## Work instructions
1. In the abstract on potentially inappropriate medications in older adults, what was the study's primary endpoint?
2. Write what comes next in the abstract on potentially inappropriate medications in older adults, starting where it stops.

## Supplied passage
To determine the prevalence of potentially inappropriate medications (PIMs) and related factors through a comparative analysis of the Screening Tool of Older Person's Potentially Inappropriate Prescriptions (STOPP), the 2003 Beers criteria, and the 2012 AGS update of the Beers criteria.

Design

Cross-sectional.

Setting

Primary care.

Participants

Community-dwelling persons aged 65 and older who live on the island of Lanzarote, Spain (N = 407).

Measurements

Sociodemographic characteristics; independence in activities of daily living; cognitive function; Geriatric Depression Scale; clinical diagnoses; and complete data on indication, dosage, and length of drug treatments. One thousand eight hundred seventh-two prescriptions were examined, and the rate of PIMs was assessed with the three criteria. The primary endpoint was the percentage of participants receiving at least one PIM. Multivariate logistic regression was used to examine the factors related to PIMs.

## Extracted records
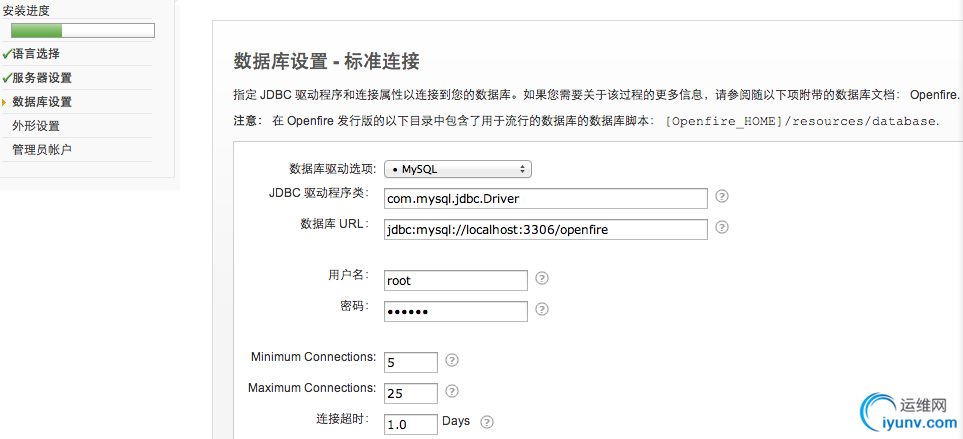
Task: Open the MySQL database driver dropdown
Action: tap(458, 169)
...
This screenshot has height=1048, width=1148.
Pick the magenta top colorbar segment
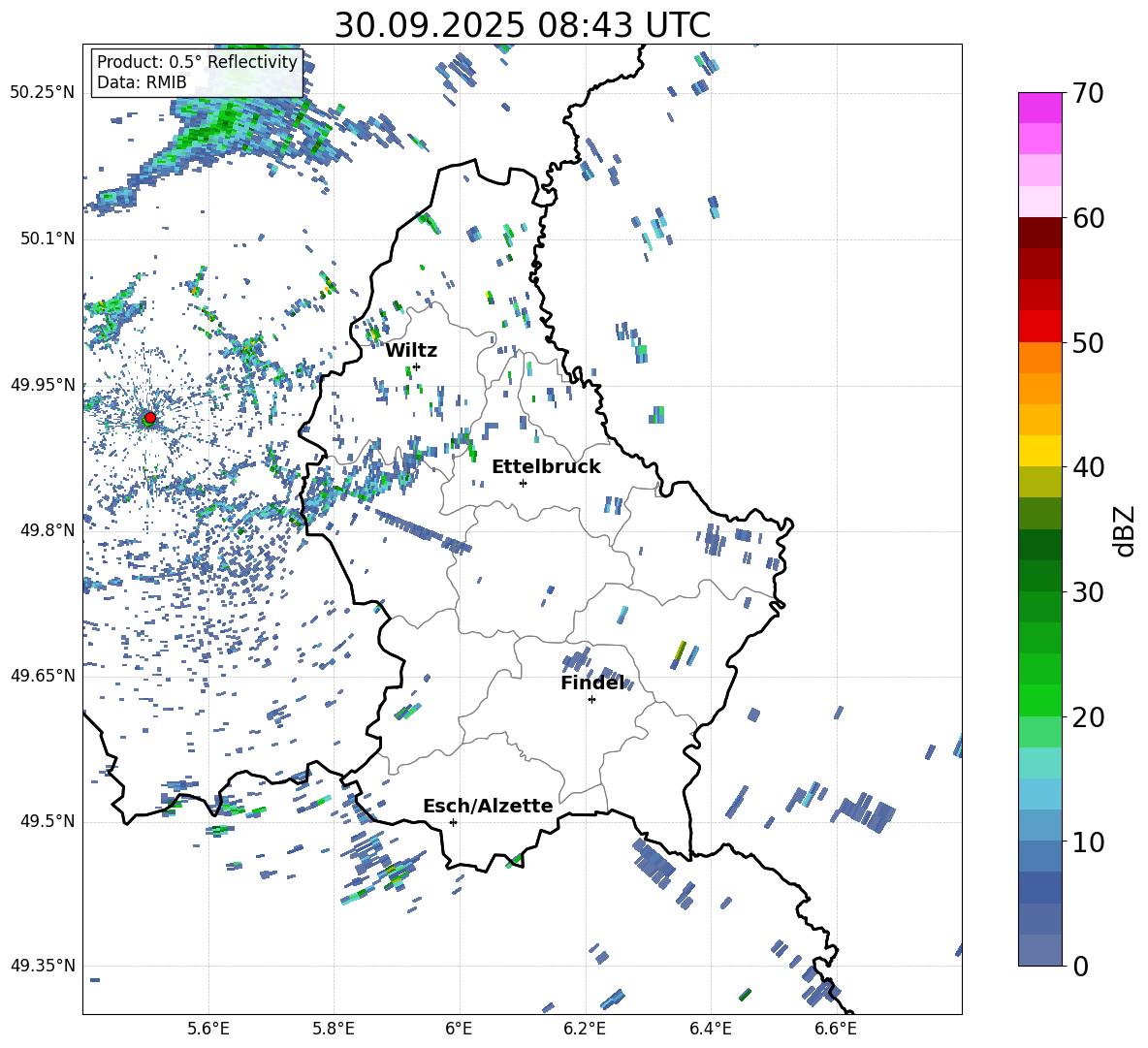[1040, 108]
---
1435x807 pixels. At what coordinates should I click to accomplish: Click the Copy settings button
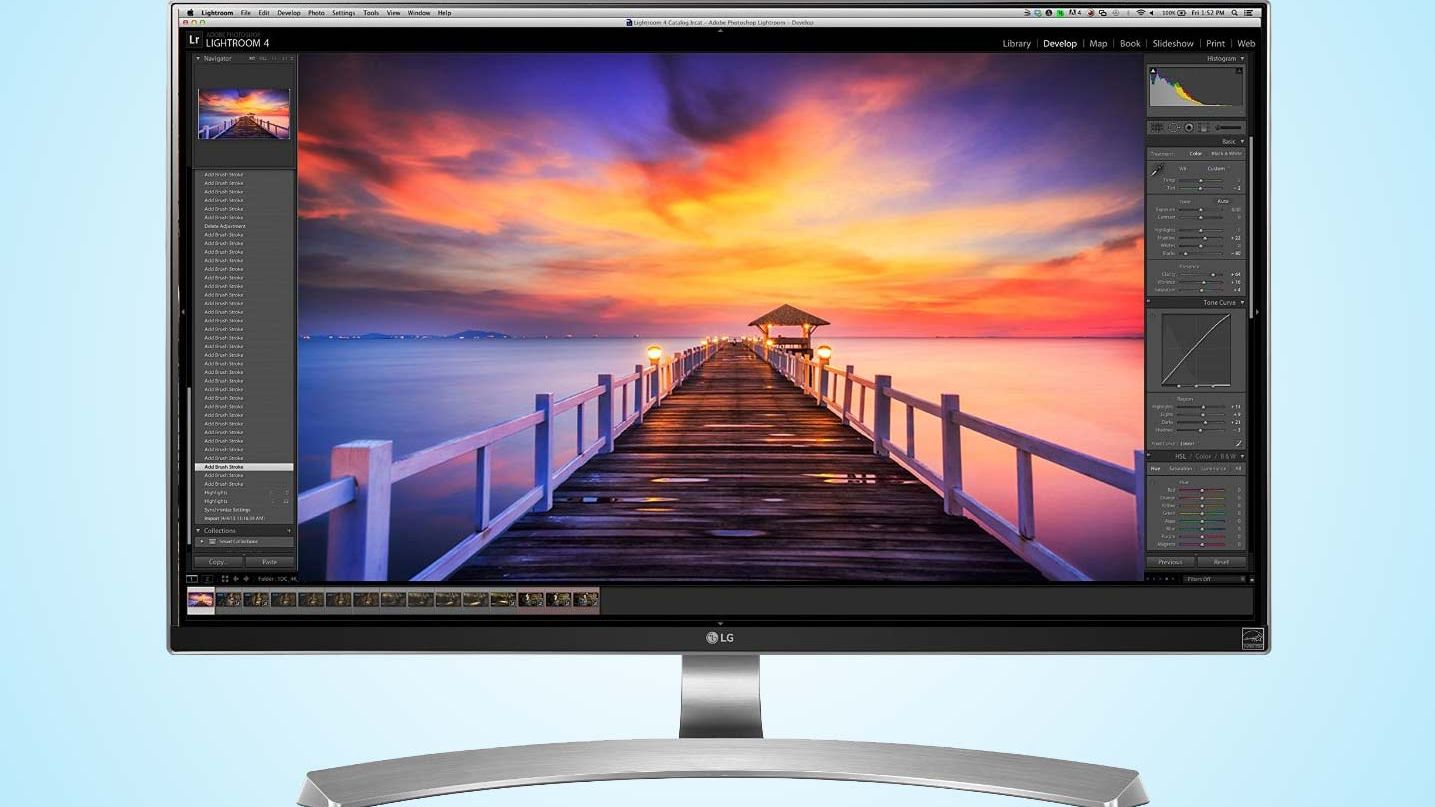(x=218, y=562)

## Answer set
1. The percentage of participants receiving at least one potentially inappropriate medication (PIM).

2.
Results

Potentially inappropriate medications were present in 24.3%, 35.4%, and 44% of participants, according to the 2003 Beers criteria, STOPP, and 2012 Beers criteria, respectively. The profile of PIMs was also different (the most frequent being benzodiazepines in both Beers criteria lists and aspirin in the STOPP). The number of drugs was associated with risk of prescribing PIMs in all three models, as was the presence of a psychological disorder in the 2003 Beers criteria (odds ratio (OR) = 2.07, 95% confidence interval (CI) = 1.26–3.40) and the 2012 Beers criteria (OR = 2.91, 95% CI = 1.83–4.66). The kappa for degree of agreement between STOPP and the 2012 Beers criteria was 0.35 (95% CI = 0.25–0.44).

Conclusion

The 2012 Beers criteria detected the highest number of PIMs, and given the scant overlapping with the STOPP criteria, the use of both tools may be seen as complementary.